В ту трудную зиму Ата-апер, то и дело проваливаясь в снегу, поднимался к старой церкви, в нищий квартал, известный под названием Мохратах. Он успокаивал крестьян, подбадривал:
— Вот и Мехракерц потемнел. Намедни в Верхнем квартале говорили, что в Ехцакаре уже нет снега. Поднатужьтесь еще чуток, родимые, самая малость осталась.
Ежели в Ехцакаре нет снега, выходит, не сегодня-завтра откроются поля Миджнара, у ручья Езнараца вырастет мята, и какая мята… Совсем немного осталось, умереть мне за вас. Ребятишек как-нибудь прокормите, а сами потуже затяните ремни… У вас ведь желудки луженые, все переварите. Только за детишками присмотрите.

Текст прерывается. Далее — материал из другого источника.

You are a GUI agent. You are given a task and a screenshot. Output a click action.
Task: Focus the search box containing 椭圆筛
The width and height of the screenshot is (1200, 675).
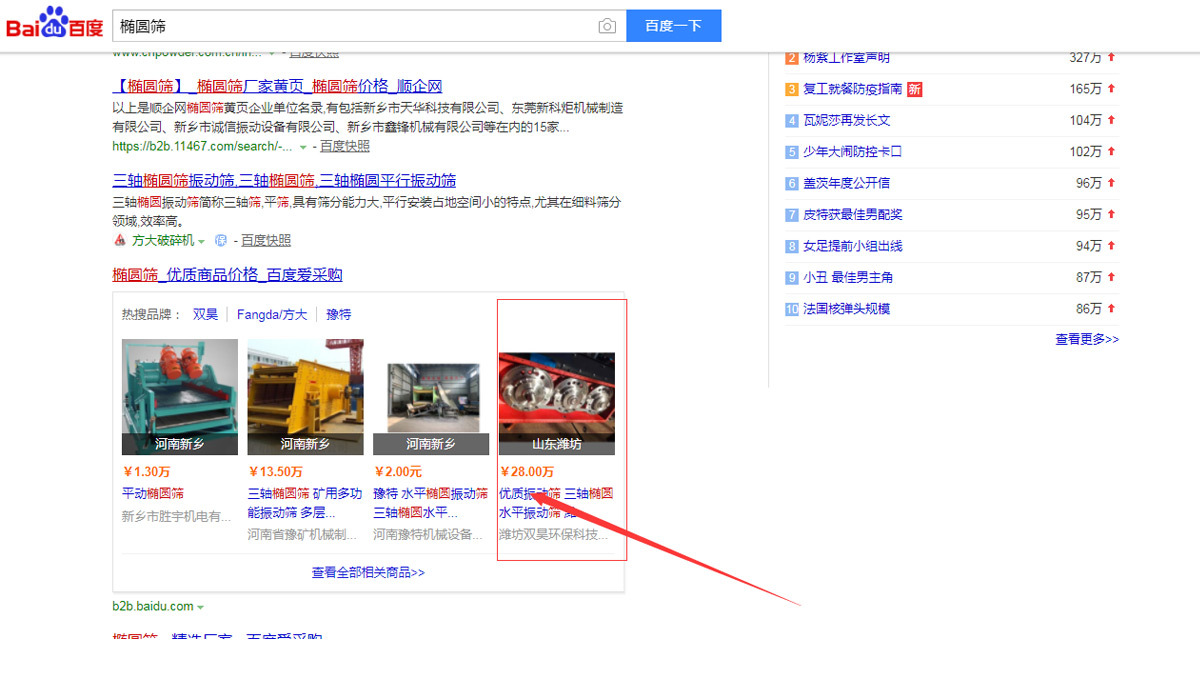350,26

Того и гляди, откроются дороги, погоним ослов в Баркушат, там у Ата-апера знакомые среди тюрков есть, каждый из них — хан, султан. Риса у них припасено — на сто верблюжьих вьюков…
Слушали его матери, слушали и согнувшиеся под непосильным бременем отцы, и хоть жизнь была тяжкой, но Ата-апер как-никак был надеждой, или, как они говорили, «слова его будто пшеница, словно хлеб пшеничный».
В начале марта выдались солнечные дни. В ущельях Арегуни растаял снег, обнажился ручеек Езнараца, появились первые кусты темно-зеленой мяты.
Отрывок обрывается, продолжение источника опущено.